July 21st, 2009 at 12:54 pm
What happened? Well, public policy happened. In the 1960s, federal domestic programs got more ambitious, especially with regard to senior citizens. And the poverty rate went down, with the declines concentrated among the seniors who were the main targets of the spending. The extent of poverty is very much subject to our control.
=============================================================But how could the poverty rate have fallen from 15 to 11 % in the 90s when the sainted Bill Clinton dismantled many of those ambitious social programs?
http://www.greenchange.org/article.php?id=877
Clinton’s welfare reform bill, which was signed on Aug. 22, 1996, obliterated the nation’s social safety net. It threw 6 million people, many of them single parents, off of the welfare rolls within three years. It dumped them onto the streets without child care, rent subsidies and continued Medicaid coverage. Families were plunged into crisis, struggling to survive on multiple jobs that paid $6 or $7 an hour, or less than $15,000 a year.
But these were the lucky ones. In some states, half of those dropped from the welfare rolls could not find work. Clinton slashed Medicare by $115 billion over a five-year period and cut $25 billion in Medicaid funding. The booming and overcrowded prison system handled the influx of the poor, as well as our abandoned mentally ill.
The growing desperation provided a pool of broken people willing to work for low wages and without unions or benefits. And while Clinton was busy selling out the poor, he lowered the capital gains tax from 28 percent to 20 percent, a reduction that permitted the wealthiest 1 percent of the population to derive 80 percent of the tax savings.
July 21st, 2009 at 2:16 pm
Campesino:
Clinton dismantled one (actually quite small) part of the social safety net, not the whole thing. Increasing the minimum wage, establishing family and medical leave, and economic prosperity helped to counter the effects.

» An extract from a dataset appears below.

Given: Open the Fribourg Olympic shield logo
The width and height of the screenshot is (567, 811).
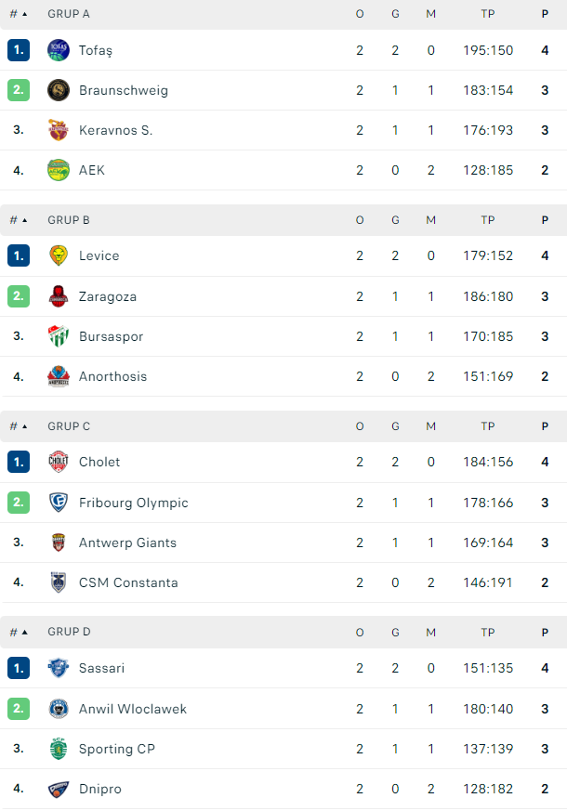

July 21st, 2009 at 5:18 pm
Campesino: Nationally, only about 14% of welfare leavers post-welfare-reform ended up without a job, a working spouse, or disabilty benefits. Many of the other 86% are now working and often non-poor, although still low-income. (http://www.urban.org/UploadedPDF/310839_snapshots3_no7.pdf). Of course we should still be concerned about low-income welfare leavers – especially those who are disconnected – but welfare reform did inspire many folks to go to work, greatly increasing their income even after accounting for work expenses.
Also, Clinton deserves credit for greatly expanding the EITC, one of the U.S.’s most effective anti-poverty programs.